A team of US researchers has explored the success behind the new mRNA vaccine technology used by Pfizer and Moderna to make vaccines against Covid.
Image Courtesy: IANS
Image Courtesy: IANS

Washington

The vaccines have arguably been the most effective Covid vaccines developed to date. In clinical trials, both were more than 90 per cent effective in preventing symptomatic infection.
Even with the Delta and Omicron variants, the vaccines remain quite effective at preventing hospitalisation and deaths.
In the study, researchers from Washington University School of Medicine in St. Louis and St. Jude Children's Research Hospital showed that the Pfizer vaccine strongly and persistently activates a kind of helper immune cell that assists antibody-producing cells in creating large amounts of increasingly powerful antibodies, and also drives the development of some kind of immune memory.
Known as T follicular helper cells, these cells last for up to six months after vaccination, helping the body crank out better and better antibodies. Once the helper cells decline, long-lived antibody-producing cells and memory B cells help to provide protection against severe disease and death, the researchers said.
Further, many of the T follicular helper cells are activated by a part of the virus that doesn't seem to pick up mutations, even in the highly mutated Omicron variant.
The findings, published in the journal Cell, help explain why the Pfizer vaccine elicits such high levels of neutralising antibodies and suggests that vaccination may help many people continue producing potent antibodies even as the virus changes.
"The longer the T follicular helper cells provide help, the better the antibodies are and the more likely you are to have a good memory response," said Philip Mudd, Assistant Professor of emergency medicine at Washington University.
"In this study, we found that these T follicular helper cell responses just keep going and going.
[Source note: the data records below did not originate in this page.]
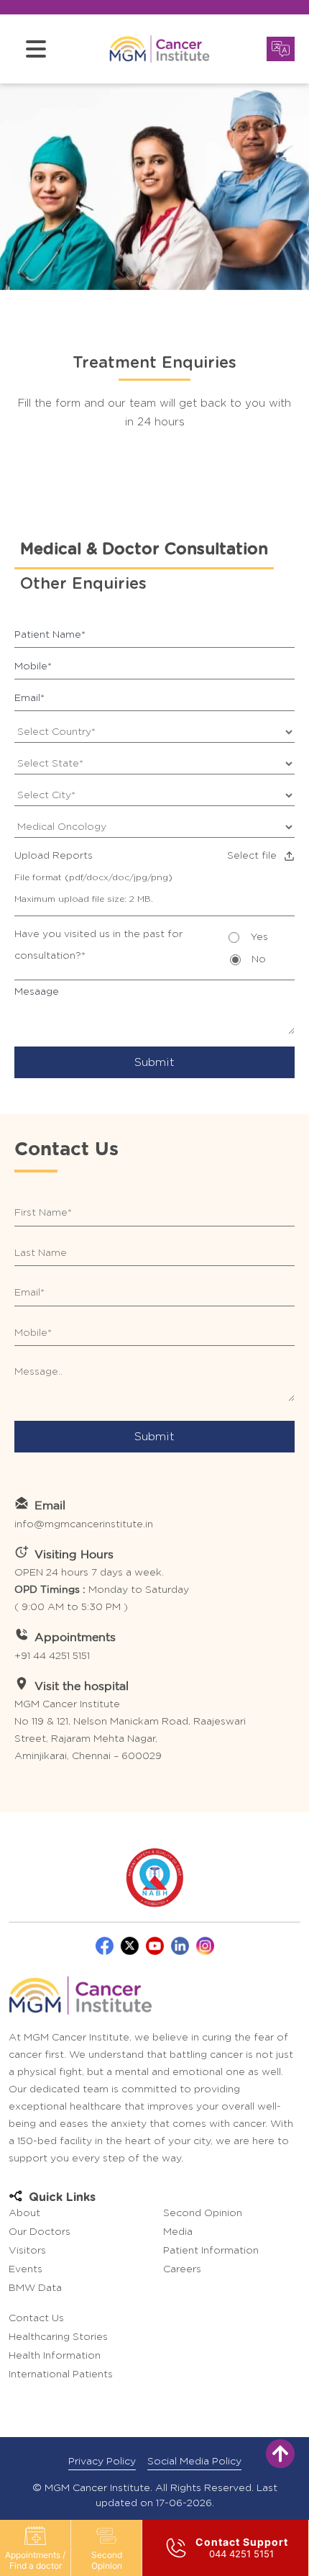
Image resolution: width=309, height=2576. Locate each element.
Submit (154, 1062)
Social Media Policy (194, 2462)
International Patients (61, 2374)
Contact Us (36, 2318)
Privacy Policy (102, 2462)
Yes (259, 937)
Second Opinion (106, 2559)
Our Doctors (39, 2232)
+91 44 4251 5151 (52, 1656)
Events (25, 2269)
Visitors (27, 2251)
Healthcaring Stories (58, 2337)
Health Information (55, 2356)
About (24, 2213)
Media (178, 2232)
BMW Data (35, 2288)
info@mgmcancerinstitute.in (83, 1524)
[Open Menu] (35, 49)
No (259, 959)
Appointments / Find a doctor (35, 2559)
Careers (182, 2269)
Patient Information (211, 2251)
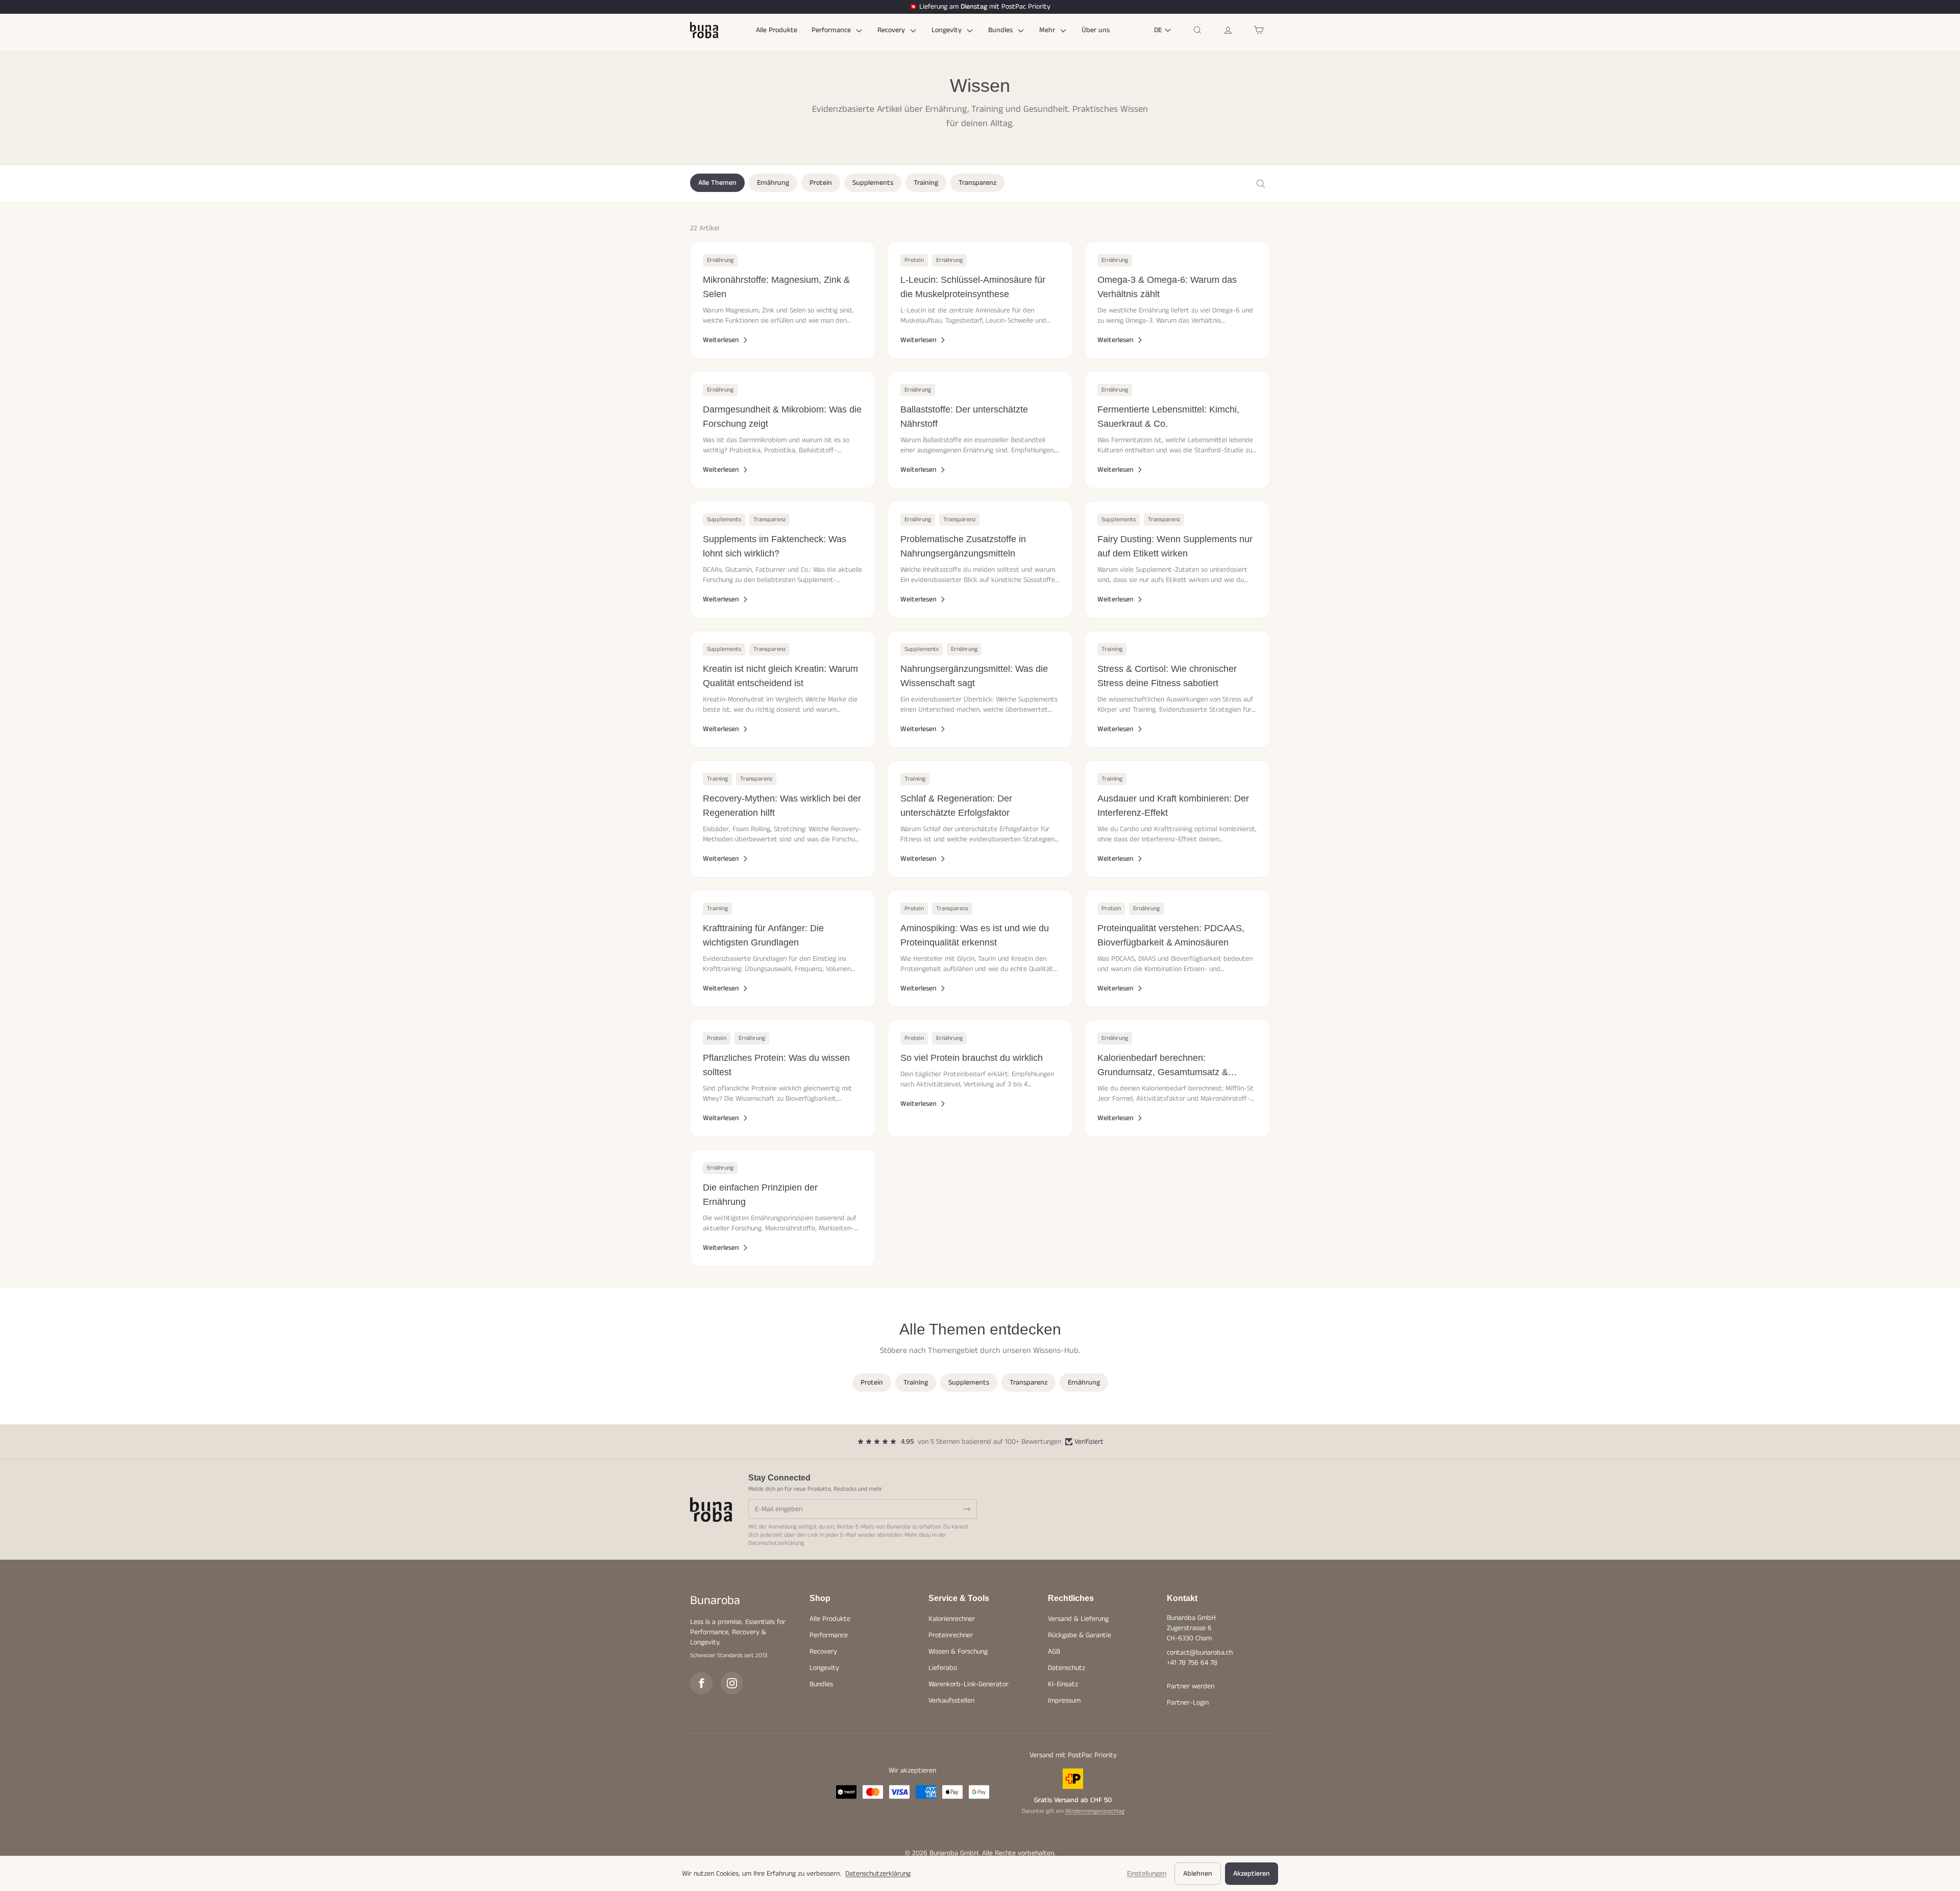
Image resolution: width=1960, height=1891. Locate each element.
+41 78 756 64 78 (1192, 1663)
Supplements (872, 183)
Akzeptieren (1251, 1874)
And what's more, some of them are responding to one part of the virus's spike protein that has very little variation in it.
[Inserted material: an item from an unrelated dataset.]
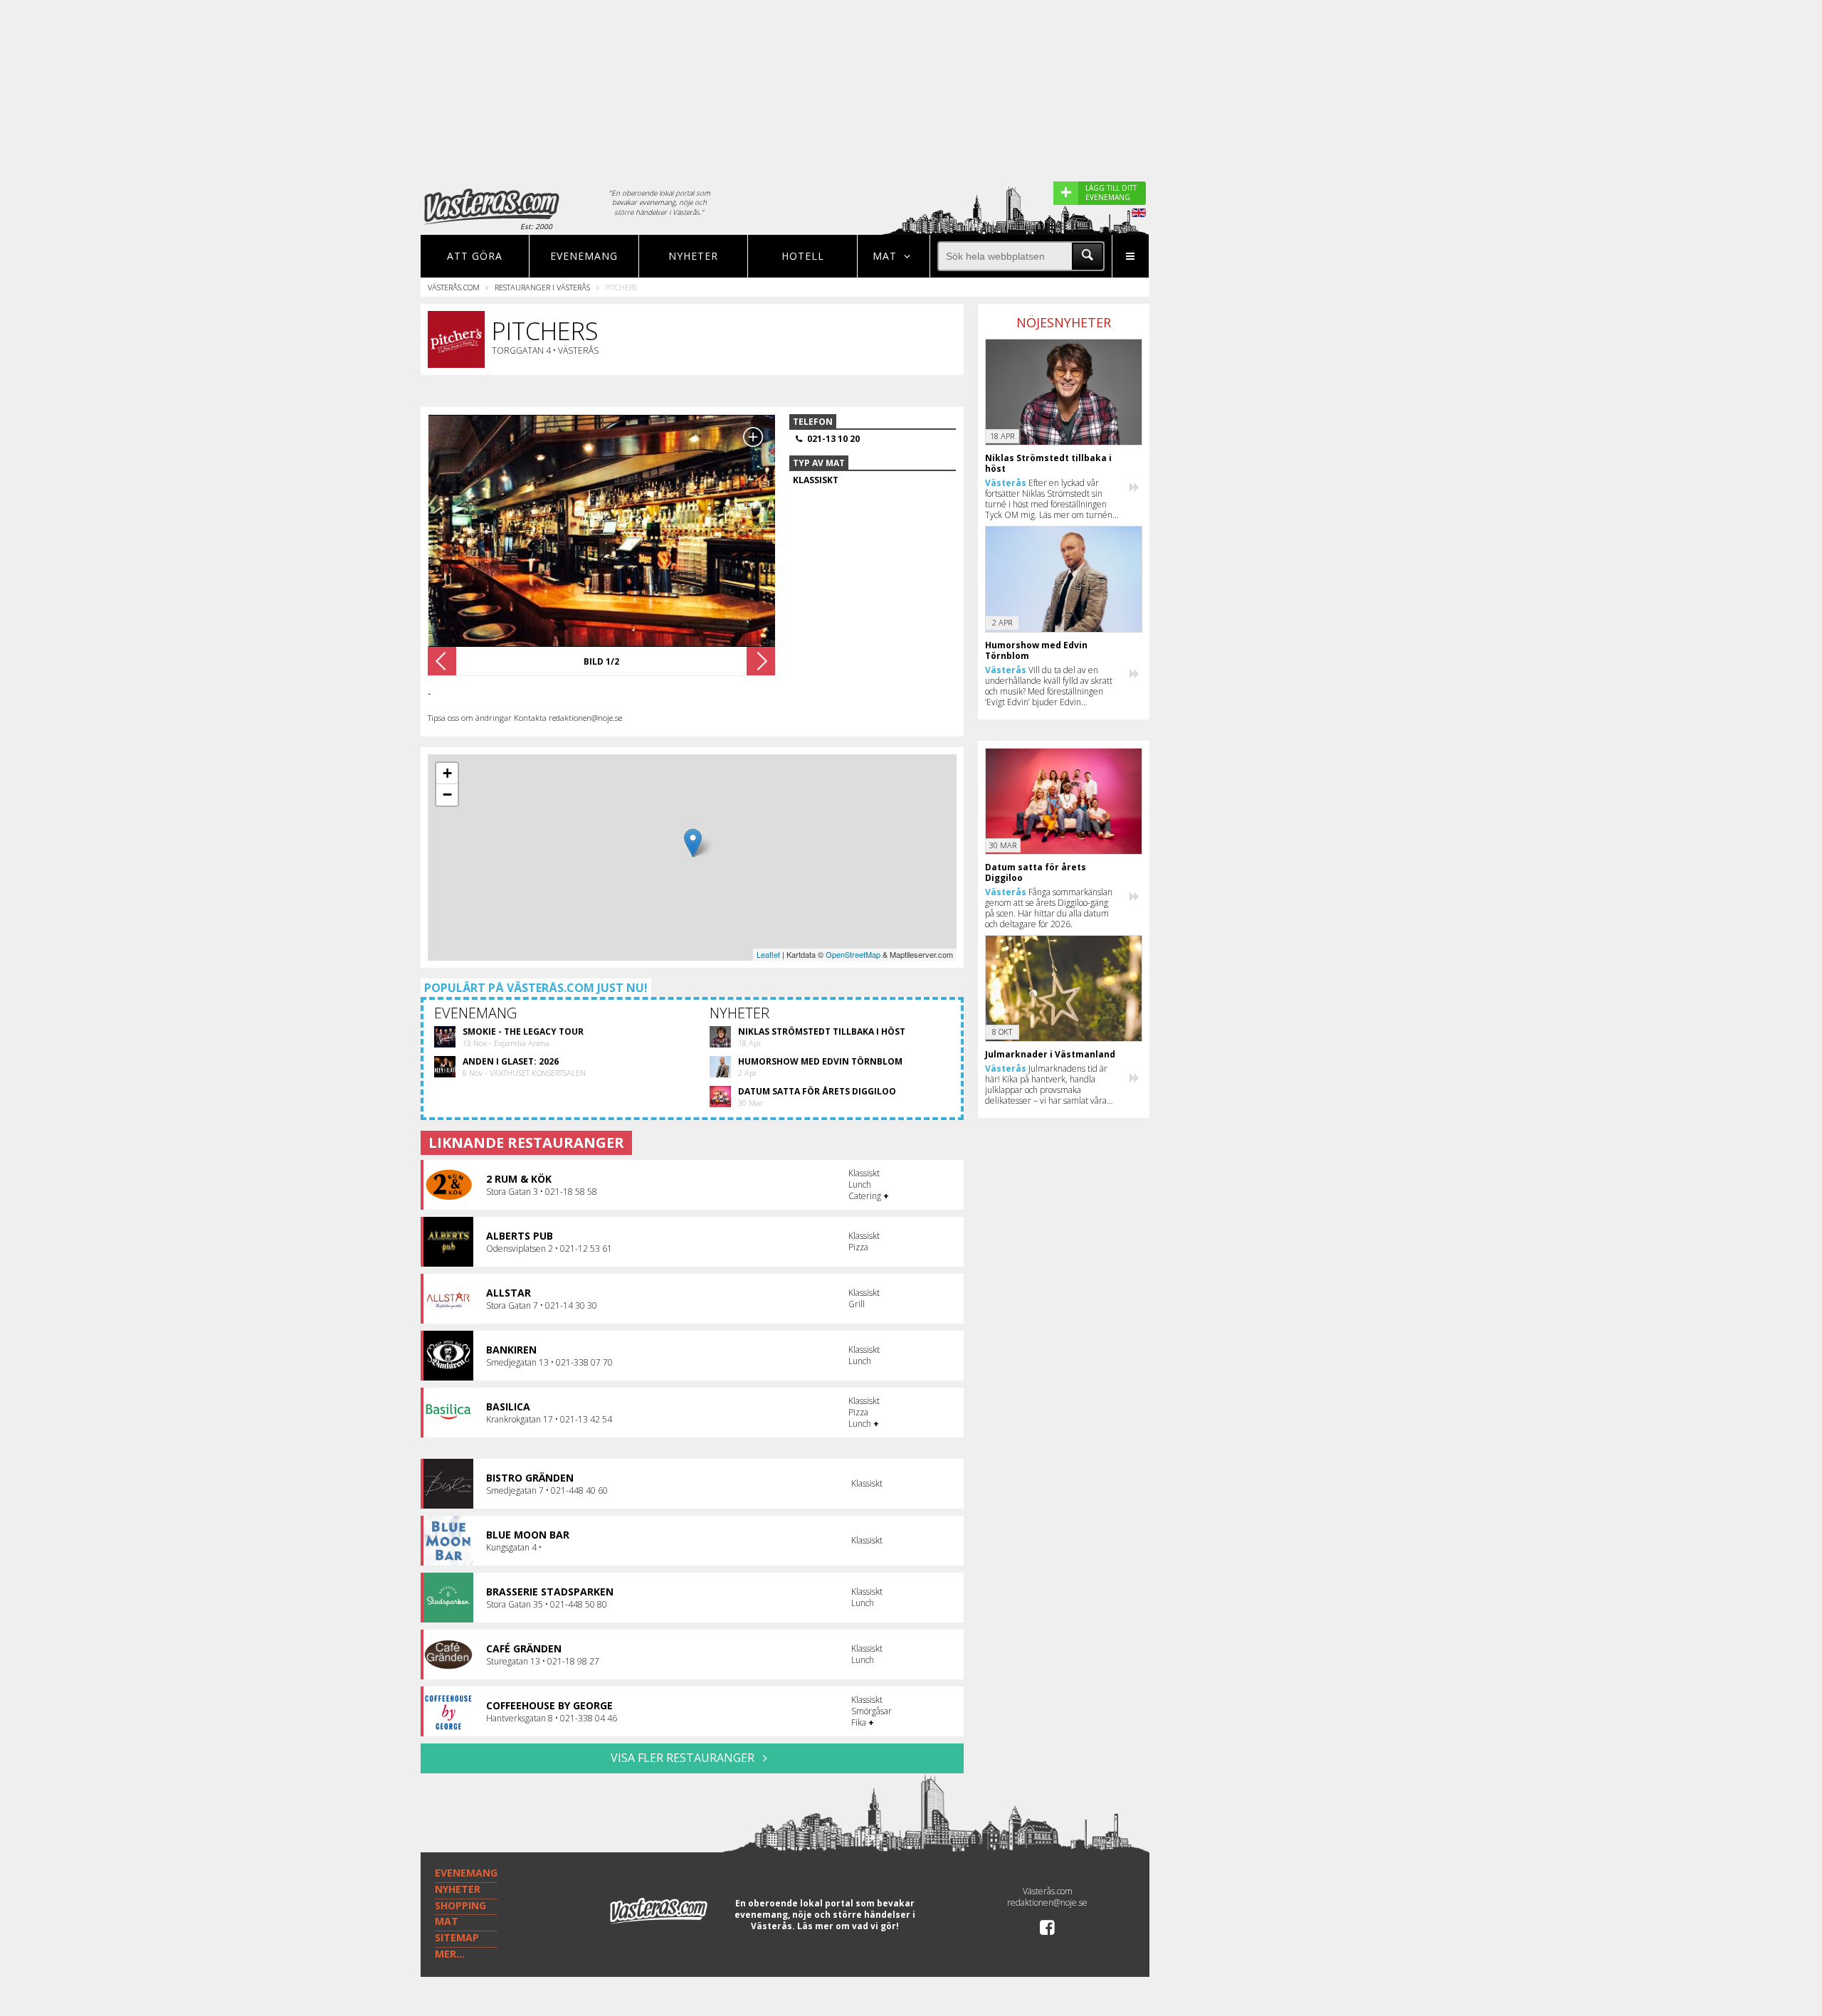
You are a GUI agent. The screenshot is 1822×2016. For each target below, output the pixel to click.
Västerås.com (454, 287)
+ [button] (447, 773)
"With the variants, especially Delta and now Omicron, we've been seeing some breakthrough infections, but the vaccines have held up very nicely in terms of preventing severe disease and death. I think this strong T follicular helper response is part of the reason why the mRNA vaccines continue to be so protective," Mudd said.
In the study, the team aimed to understand the role of T follicular helper cells in producing such a strong germinal centre response.
The researchers recruited 15 volunteers who each received two doses of the Pfizer vaccine three weeks apart. The volunteers underwent a procedure to extract germinal centres from their lymph nodes 21 days after the first dose, just before the second dose; then at days 28, 35, 60, 110 and 200 after the initial dose.
None of the volunteers had been infected with SARS-CoV-2 at the start of the study. The researchers obtained T follicular helper cells from the lymph nodes and analysed them.
The researchers are now studying what happens after a booster dose and whether changes to T follicular helper cells could explain why people with compromised immune systems, such as those with HIV infection, do not mount a strong antibody response.